Walbert Dopelson was born on September 8, 1972, to Drs. Alan and Elizabeth Dopelson, faculty members at the University of Mississippi.
The two doctors met at an inter-departmental cocktail party when they were teamed together—he representing the History Department and she Philosophy—for a game of charades. According to faculty lounge gossip, the title on the slip of paper to be acted out was "Ode on a Grecian Urn," and Dr. Elizabeth Dopelson still colors at any mention of Keats.
After their successful pairing for charades, they began to date. One thing led to another, and two months later, Alan and Elizabeth were married. Seven months later, Walbert was born.
The professors were loving parents who spent their ample free time doting on Walbert. His privileged childhood included trips to hear symphony orchestras around the Southeast, birthday parties at museums in Jackson and Memphis, and summers in Italy.
In addition to doing extremely well at school, Walbert was a popular athlete who repeatedly brought his track team to the state finals.
After receiving his master's degree in Library Science, Walbert was hired as Circulation Manager at the University of Mississippi library. Five years later, he became the Director of the Yoknapatawpha County Library, a position he still holds.
For the last eight years, Walbert has also been the Director of the Yoknapatawpha County Literature Festival and is credited with keeping the festival operating in the black during financially uncertain times. He added activities for children to make the festival more family-friendly and partnered with local companies to generate advertising dollars.
When not running the library or organizing the annual festival, Walbert sculpts marble busts of local celebrities, donating the profits from all sales to the library and other local non-profits. The C'est Belle Gallery even hosted a show of Walbert's sculpture one summer, using the collection to narrate a contemporary history of the region.
In a story the local newspaper's Sunday magazine section did on Walbert about fifteen years ago, he discussed the rock hammers, small picks, and chisels of various diameters he used in his work. He also explained how he chose such an unusual hobby. "When one is cooped up all day dealing with administrative tasks, it helps to be able to crack open a skull or two at quitting time, at least figuratively."
According to several sources, the agreement between Lamar Cosmetics and the Yoknapatawpha County Literature Festival included a sculpture by Walbert of the pageant winner, the sponsor's name appearing prominently on the brass base. The resulting bust would stay in Oxford for six months before being sent on tour to high schools across the country.
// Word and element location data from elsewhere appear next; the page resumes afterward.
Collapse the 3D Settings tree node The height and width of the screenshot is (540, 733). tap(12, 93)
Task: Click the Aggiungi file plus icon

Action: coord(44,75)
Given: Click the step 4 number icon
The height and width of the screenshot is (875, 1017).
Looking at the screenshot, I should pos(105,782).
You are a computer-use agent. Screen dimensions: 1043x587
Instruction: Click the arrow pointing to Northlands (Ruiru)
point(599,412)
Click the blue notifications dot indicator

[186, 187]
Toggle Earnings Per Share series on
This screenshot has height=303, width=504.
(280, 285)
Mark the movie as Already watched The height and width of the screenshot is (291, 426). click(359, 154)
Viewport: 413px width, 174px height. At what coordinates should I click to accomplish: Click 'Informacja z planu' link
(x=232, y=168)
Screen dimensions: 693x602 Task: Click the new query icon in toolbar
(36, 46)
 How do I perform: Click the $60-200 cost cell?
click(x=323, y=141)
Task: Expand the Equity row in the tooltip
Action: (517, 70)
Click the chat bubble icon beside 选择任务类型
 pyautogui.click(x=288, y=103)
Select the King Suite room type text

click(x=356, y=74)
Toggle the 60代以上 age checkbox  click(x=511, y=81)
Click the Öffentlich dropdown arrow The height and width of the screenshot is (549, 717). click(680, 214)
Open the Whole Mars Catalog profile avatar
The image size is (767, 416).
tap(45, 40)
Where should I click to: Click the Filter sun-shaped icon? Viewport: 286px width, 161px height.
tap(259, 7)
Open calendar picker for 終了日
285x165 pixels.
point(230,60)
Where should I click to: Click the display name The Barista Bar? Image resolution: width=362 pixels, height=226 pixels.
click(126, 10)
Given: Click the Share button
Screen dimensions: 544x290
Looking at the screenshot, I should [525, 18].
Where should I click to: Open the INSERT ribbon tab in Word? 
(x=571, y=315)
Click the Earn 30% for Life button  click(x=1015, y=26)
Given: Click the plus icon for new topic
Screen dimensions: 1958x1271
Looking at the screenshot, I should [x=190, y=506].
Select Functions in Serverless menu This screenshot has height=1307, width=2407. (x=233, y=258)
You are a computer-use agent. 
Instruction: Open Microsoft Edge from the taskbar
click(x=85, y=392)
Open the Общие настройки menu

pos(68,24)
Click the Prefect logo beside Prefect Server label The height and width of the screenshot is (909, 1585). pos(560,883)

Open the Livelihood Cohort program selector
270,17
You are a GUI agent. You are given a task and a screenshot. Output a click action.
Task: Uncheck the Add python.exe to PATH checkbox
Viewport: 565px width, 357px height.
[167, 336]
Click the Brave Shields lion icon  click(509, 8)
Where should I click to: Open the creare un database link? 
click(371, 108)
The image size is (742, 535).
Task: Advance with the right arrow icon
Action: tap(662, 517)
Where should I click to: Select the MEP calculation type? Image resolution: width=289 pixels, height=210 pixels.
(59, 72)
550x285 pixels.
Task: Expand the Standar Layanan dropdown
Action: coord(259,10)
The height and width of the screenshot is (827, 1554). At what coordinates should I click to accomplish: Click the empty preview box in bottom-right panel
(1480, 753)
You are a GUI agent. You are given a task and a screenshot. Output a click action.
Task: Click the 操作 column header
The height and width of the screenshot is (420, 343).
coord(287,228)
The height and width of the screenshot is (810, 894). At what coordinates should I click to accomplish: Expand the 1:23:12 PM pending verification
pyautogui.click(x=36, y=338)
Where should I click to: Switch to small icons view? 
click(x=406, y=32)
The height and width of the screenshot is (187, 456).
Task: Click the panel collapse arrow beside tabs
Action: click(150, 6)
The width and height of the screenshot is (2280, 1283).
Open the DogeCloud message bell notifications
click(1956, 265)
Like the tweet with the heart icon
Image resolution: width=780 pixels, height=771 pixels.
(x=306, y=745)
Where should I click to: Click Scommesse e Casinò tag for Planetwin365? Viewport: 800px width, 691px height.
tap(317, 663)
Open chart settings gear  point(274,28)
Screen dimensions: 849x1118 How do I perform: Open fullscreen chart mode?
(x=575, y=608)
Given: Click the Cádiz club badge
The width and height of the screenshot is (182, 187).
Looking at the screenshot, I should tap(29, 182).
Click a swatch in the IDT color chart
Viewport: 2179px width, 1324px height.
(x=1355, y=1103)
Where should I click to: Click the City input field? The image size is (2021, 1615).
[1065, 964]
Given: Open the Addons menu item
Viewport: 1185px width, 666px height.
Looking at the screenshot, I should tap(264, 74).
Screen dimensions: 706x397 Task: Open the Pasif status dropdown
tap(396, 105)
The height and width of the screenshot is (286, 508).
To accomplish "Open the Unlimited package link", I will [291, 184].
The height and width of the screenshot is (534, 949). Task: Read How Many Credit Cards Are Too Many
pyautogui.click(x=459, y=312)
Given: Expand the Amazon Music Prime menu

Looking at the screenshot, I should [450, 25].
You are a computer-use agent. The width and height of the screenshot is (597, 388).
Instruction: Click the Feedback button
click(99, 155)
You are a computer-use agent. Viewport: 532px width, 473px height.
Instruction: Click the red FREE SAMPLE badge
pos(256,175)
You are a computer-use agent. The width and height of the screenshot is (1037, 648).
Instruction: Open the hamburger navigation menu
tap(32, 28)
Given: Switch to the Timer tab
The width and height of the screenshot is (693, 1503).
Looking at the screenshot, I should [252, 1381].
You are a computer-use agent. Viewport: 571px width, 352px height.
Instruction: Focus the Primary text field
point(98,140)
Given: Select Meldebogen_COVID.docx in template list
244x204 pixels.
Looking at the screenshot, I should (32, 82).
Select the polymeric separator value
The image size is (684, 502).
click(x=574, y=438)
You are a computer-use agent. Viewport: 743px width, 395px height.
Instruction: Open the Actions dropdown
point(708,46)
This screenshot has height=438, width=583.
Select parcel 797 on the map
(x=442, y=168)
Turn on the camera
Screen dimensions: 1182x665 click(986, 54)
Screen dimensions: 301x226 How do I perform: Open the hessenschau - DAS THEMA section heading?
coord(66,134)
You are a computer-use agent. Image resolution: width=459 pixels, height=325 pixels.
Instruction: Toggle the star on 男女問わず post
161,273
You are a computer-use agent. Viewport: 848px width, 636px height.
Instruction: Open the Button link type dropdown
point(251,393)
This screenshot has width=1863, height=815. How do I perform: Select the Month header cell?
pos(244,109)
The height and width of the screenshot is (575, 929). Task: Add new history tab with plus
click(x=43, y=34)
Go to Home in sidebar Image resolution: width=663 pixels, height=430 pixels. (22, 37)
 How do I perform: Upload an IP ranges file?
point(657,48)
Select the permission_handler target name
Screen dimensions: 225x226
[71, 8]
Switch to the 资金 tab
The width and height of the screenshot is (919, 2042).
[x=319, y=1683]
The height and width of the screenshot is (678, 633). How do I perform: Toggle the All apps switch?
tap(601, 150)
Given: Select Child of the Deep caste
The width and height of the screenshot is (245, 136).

Though one ex-employee labeled him cold and calculating, Walbert's staff at the library describes him as calm and even-tempered. His secretary, Paige Johnson, said one of his tricks is to carry a small rock hammer in his pocket as a reminder of happier moments when a meeting is going bad or budget cuts are announced.
Walbert's personal life is no open book. The rumor was he dated Lucille Ruffin-Moore for a short period after her husband's death, but no other romantic links have ever been established.
The only possible stain on his impeccable background is the ten months ending August 2008. One day, he left a message for his secretary saying he would be out for a while but not to worry, to sign whatever was necessary to keep things functioning smoothly until he returned.
When Walbert finally did reappear ten months later, he would say nothing about where he'd been or what he'd done except, "Blame it on Nabokov." The details of how he spent the time have never been revealed.
Most regard Walbert as a community leader and asset. Several people said it was a shame he was the artist responsible for immortalizing the pride of Oxford because he was too humble to include himself. As one person commented, "Walbert's head would raise a fair amount at auction."